D'Halluin said Datadobi plans to phase in S3-to-S3 migration capabilities and help customers analyze which data to bring back from AWS, keep in the cloud or delete altogether. He expects customers initially will need help, so Datadobi will offer the new S3-to-S3 functionality as a service before making it available through the do-it-yourself software.
DobiMigrate has a 50 TB minimum for S3-to-S3 migrations. Jack estimated the service list price would start at about $45,000 for a 50 TB migration, depending on the customer's choice of storage vendor, systems integrator or a value-added reseller to provide it. Jack said the do-it-yourself software would list at about $30,000 for an S3-to-S3 migration of 50 TB of data.
Jack estimated that 25% of Datadobi's customers use the software on their own, and 75% go through the company's more than 100 partners. Datadobi sells only through the channel, but Jack said the company's sales organization communicates directly with all customers. In addition to DobiMigrate, Datadobi sells DobiReplicate for NAS-to-NAS file-based replication and DobiSync for file-to-object synchronization.

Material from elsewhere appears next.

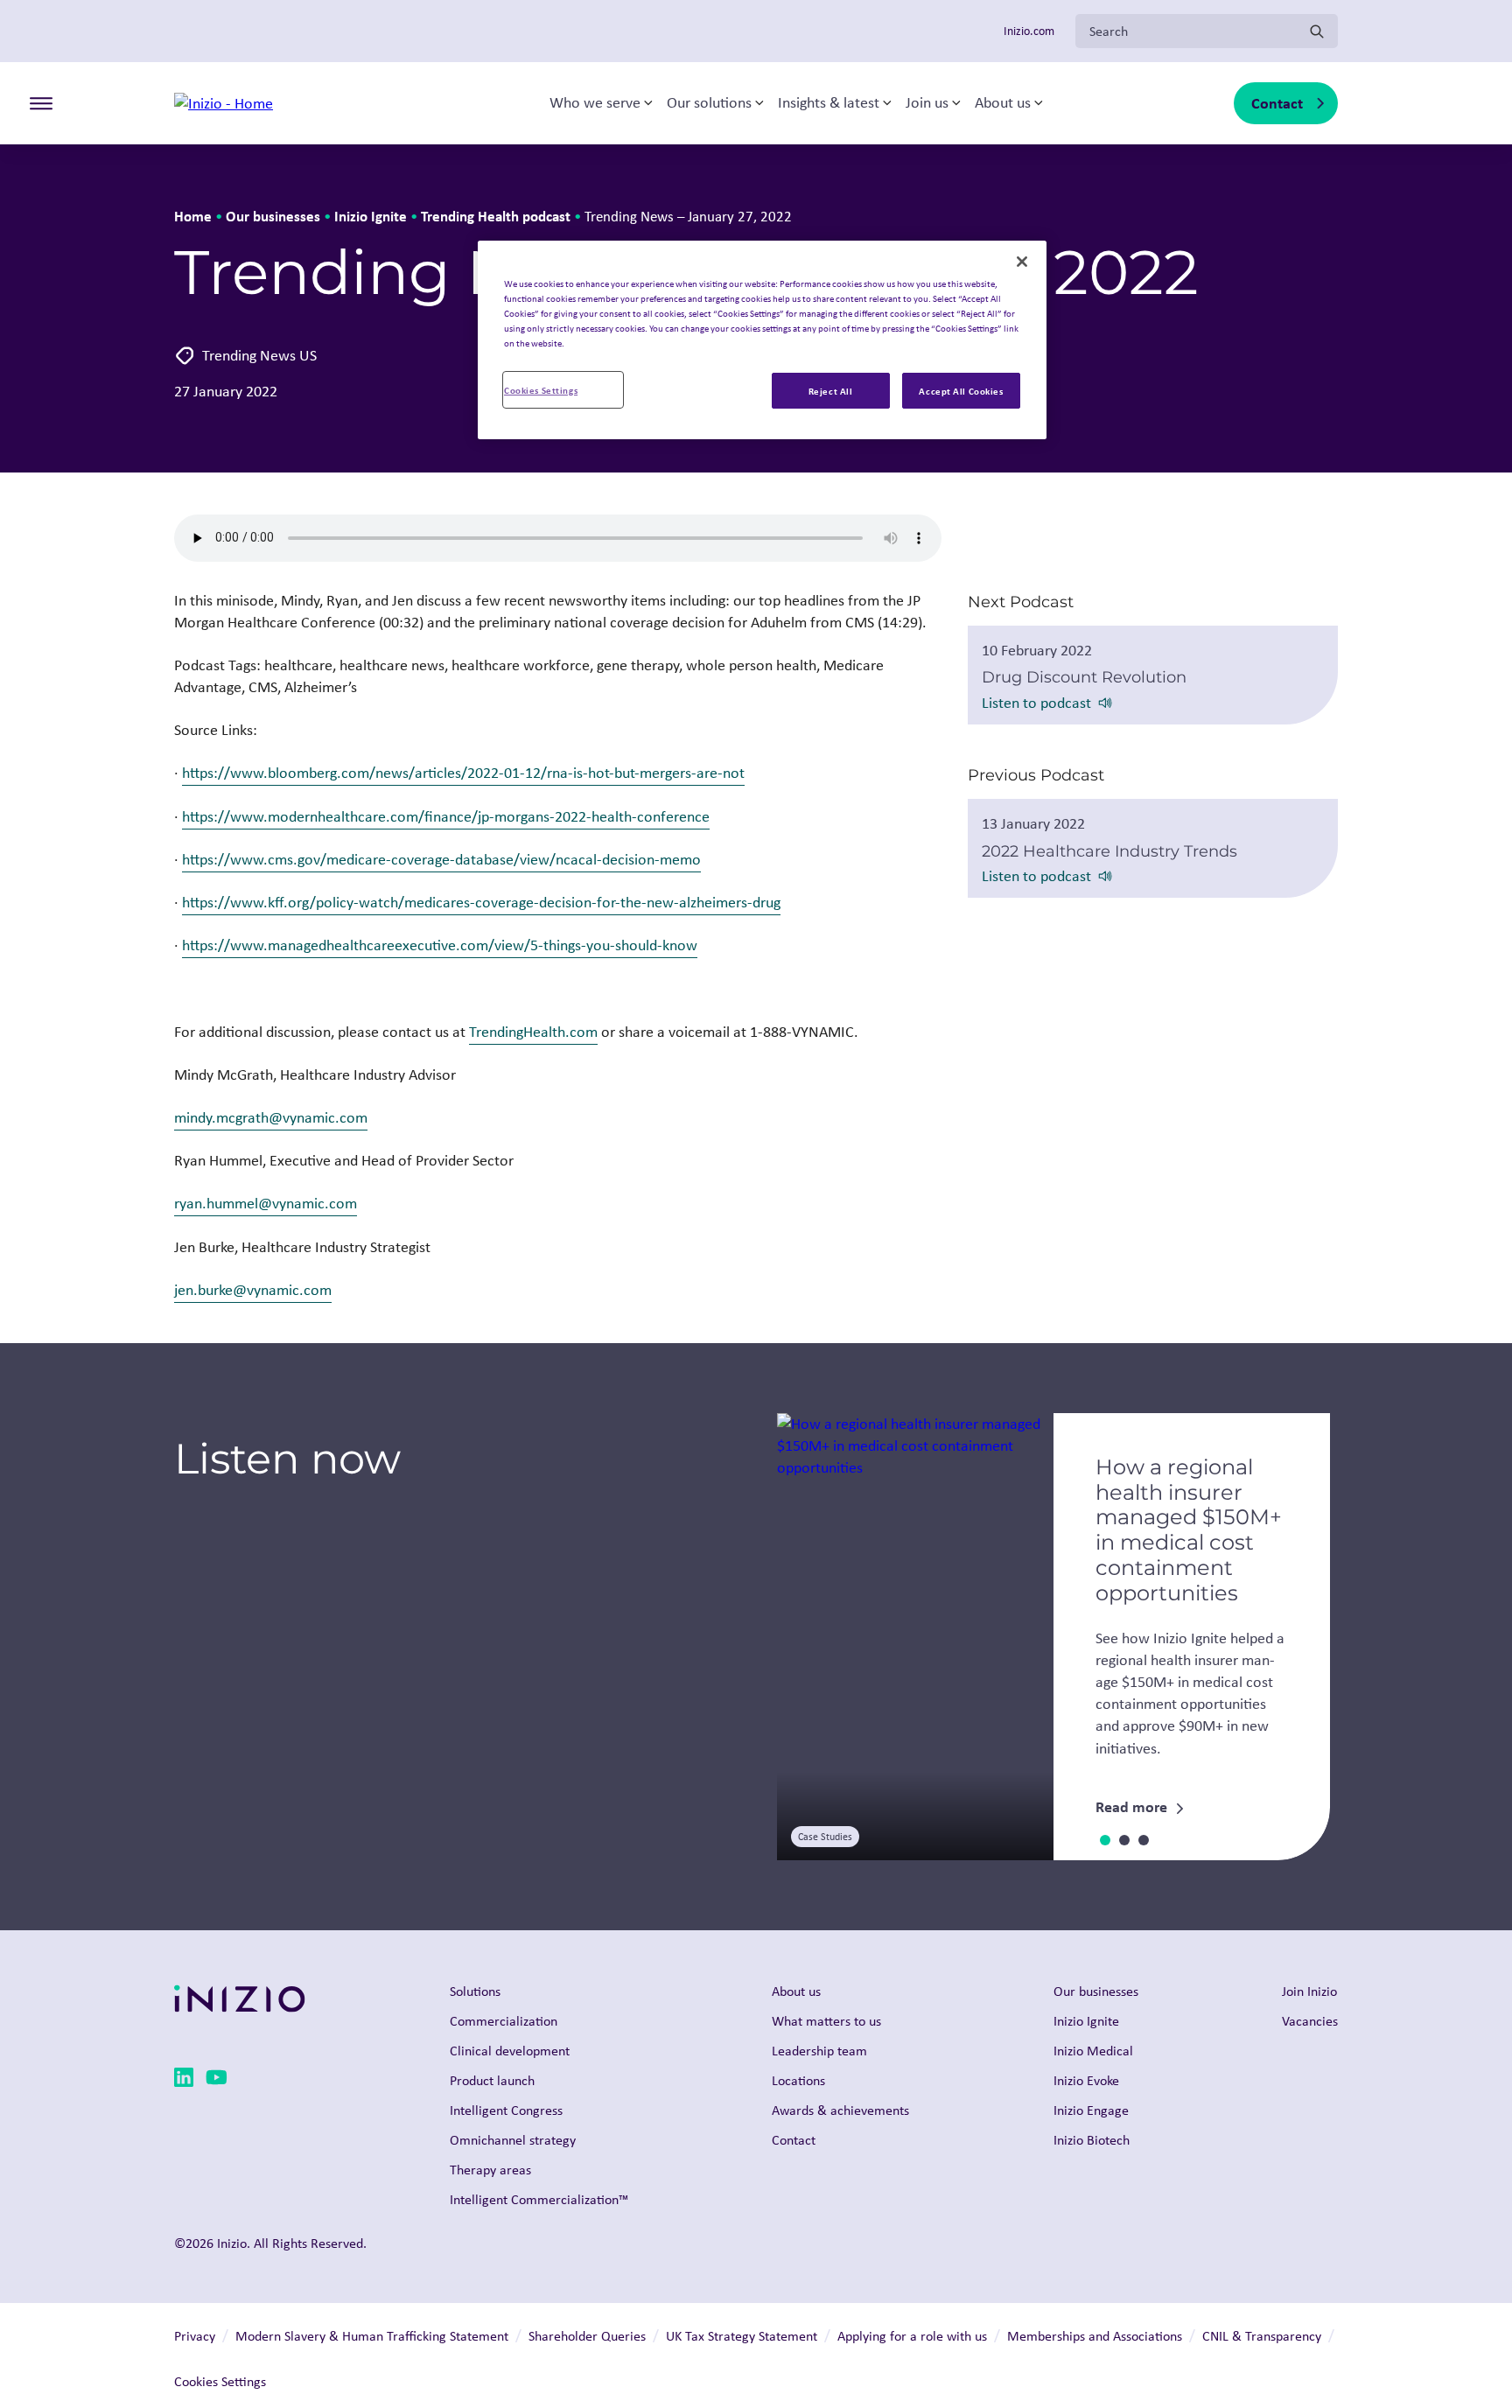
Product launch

Datadobi claims to have more than 800 customers, including service providers and enterprises in industries such as financial services, healthcare, oil and gas, and media and entertainment. They tend to have large amounts of data that can scale past 1 PB in complex multivendor environments spanning on-premises and cloud sites, according to Jack.

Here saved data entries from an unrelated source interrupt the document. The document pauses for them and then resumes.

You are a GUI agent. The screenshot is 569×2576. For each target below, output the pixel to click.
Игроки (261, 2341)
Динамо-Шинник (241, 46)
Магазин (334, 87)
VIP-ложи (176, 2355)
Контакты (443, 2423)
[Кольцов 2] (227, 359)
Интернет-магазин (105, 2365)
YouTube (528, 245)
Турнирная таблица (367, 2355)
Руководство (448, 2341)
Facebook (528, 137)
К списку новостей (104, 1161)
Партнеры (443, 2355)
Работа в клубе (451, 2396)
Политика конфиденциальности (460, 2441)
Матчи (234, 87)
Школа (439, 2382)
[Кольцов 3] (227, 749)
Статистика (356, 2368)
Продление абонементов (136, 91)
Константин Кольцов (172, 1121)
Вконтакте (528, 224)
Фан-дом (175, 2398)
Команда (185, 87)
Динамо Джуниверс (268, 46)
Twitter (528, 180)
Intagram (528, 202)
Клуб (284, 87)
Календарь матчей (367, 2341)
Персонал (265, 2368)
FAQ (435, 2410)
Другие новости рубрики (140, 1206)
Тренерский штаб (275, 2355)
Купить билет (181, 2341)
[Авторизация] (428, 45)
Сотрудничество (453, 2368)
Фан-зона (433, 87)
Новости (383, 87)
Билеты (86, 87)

Datadobi's competition includes free tools such as robocopy and rsync, as well as Data Dynamics and Komprise. Jack said Datadobi focuses on large one-time, "fire-hose" types of migrations in comparison to the "trickle" approach that Data Dynamics and Komprise take with their data management/migration products.
Staimer said StrongBox Data Solutions offers S3-to-S3 migration as a feature but finds that the quantities of moved object-based data tend to be small in comparison to the multi-petabyte projects the vendor does with file-based data.